買った食材も、一十木君とセシルさんが持ってくれて私は肩から掛けたバックのみだった。
(悪いことしてるなぁ私…)
出来る事なのに、二人に甘えてしまっている…そんな反省。
「七海、…あのさ、今日は何作るの?」
「今日は皆さんあまり動いてなかったので、少しヘルシーなものにしようかな、と思って、野菜スープを考えてます」
「ふーん…そ…そうなんだ…」
一十木君は、自分の持っている買い物袋の中身をのぞきこんで不思議そうな顔をしている。
何がそんなに気になるのだろう、と思った。
嫌いなものでもあったのかと思って買った食材の中についての好き嫌いを聞いてみたが、「食材の中にはない」と一蹴されてしまう。
何か変だな、と感じている。
(何か…あったのかな…)
ちらりと視線を一十木君にやってみる。
顔色は…そんなに悪くない。
ただ、気になるのは表情が余り明るくないと言う事だ。
夕方前までは元気だったのに…それがなくなった気がする。
(…何か、一十木君らしくない…かな)
一十木君と言えば、「元気」とか「明るい」とか、ポジティブなイメージが強い。
何があっても前を向いて進んでいく。
私から見たら本当に眩しい存在だ。
部屋に戻って料理を作って、三人で食事をしていても、一十木君の様子は変わらなかった。
終始ぼーっとしていて、視点が定まっていない印象を受ける。
話しかけるとワンテンポ遅れて返事が返ってきて、時々話がかみ合わない。
「オトヤ…疲れていマスカ?」
「…え?う、ううん!大丈夫、平気平気!」
「本当ですか?体調とか、崩されてるんじゃ…」
「ホント!大丈夫だってっほら!」
ブンブンと両肩を回して元気度をアピールする。
持っているスプーンがぐるぐる一緒に回ってセシルさんの近くを通る。
「オトヤ、行儀が悪すぎマス!食事の時は暴れないでくだサイ」
セシルさんが一十木君の行動を諌める。
言われた側はあぁごめんなさい、としゅんとなって身を縮めてしまう。
普段だったら微笑ましい風景に見えるのかもしれないけれど、今日は何か違うように見えていた。

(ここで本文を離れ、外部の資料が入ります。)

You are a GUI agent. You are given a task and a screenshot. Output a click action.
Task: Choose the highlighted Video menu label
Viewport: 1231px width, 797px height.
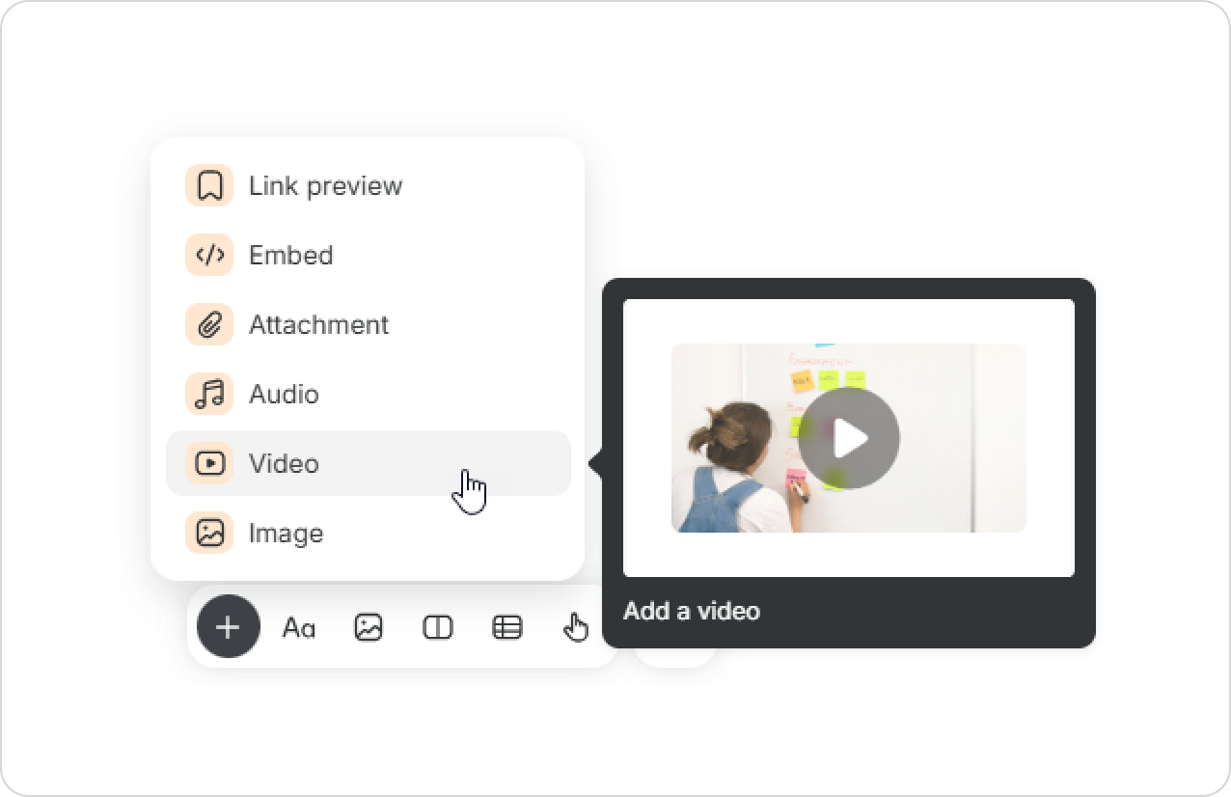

夕食の片付けをし終え、部屋に戻って全員での楽曲の詰めを行う。
途中で何度も手が止まって、溜め息が出てしまう。
私は一十木君の少し影が落ちたような表情が気になって仕方がなかった。
あの表情が頭に焼き付いて離れてくれない。
「どうしたんだろう…」
また一つ溜め息をついて、考えてみる。
やはり答えは出てくれない。
時計の針の音だけが部屋に響く。
ぺチぺ地と量頬を自分で叩く。
このままじゃないけないと思い、体調が悪そうだったとメールで事務所に報告後でする事にして、今は一十木君の事はまず置いておくことにした。
「ちょっと息抜きしようかな…」
私は椅子から立ち上がり、珈琲を入れる為にポットのある台へ向かう。
瞬間、ぐらっと世界が歪んだ。
(あれ?)
慌てて、椅子に手をかける。
完全に倒れるまでには至らなかったが、膝をついて転ぶギリギリの状態だった。
深呼吸してゆっくり立ち上がる。
その時分かる、唯の立ちくらみではなく、まだぐらりと小さく世界が歪む事を。
「…これは…」
ひょっとしたらまずいかもしれない、ととっさに判断した。
(嘘でしょ?)
まだ時間は残っているのに。
何て情けない体力だろう、と自分に喝を入れる。
偶々持っていた市販の風邪薬を慌てて飲む。
食後…ではないけれど、でもこれは緊急事態だし諦めよう。
楽曲の残りはベットに持ち込んで…あわよくば夢の中で良い音のつながりが生まれますように、と祈って私は枕に頭をつけた。
(明日までに回復しなくちゃっ)
寝る事が大切なのだ、何事も。
悩み解決にも、体調の回復にも。
(一十木君も、早く元気になりますように…)
私はそう願いながら、静かに眠りに落ちて行った。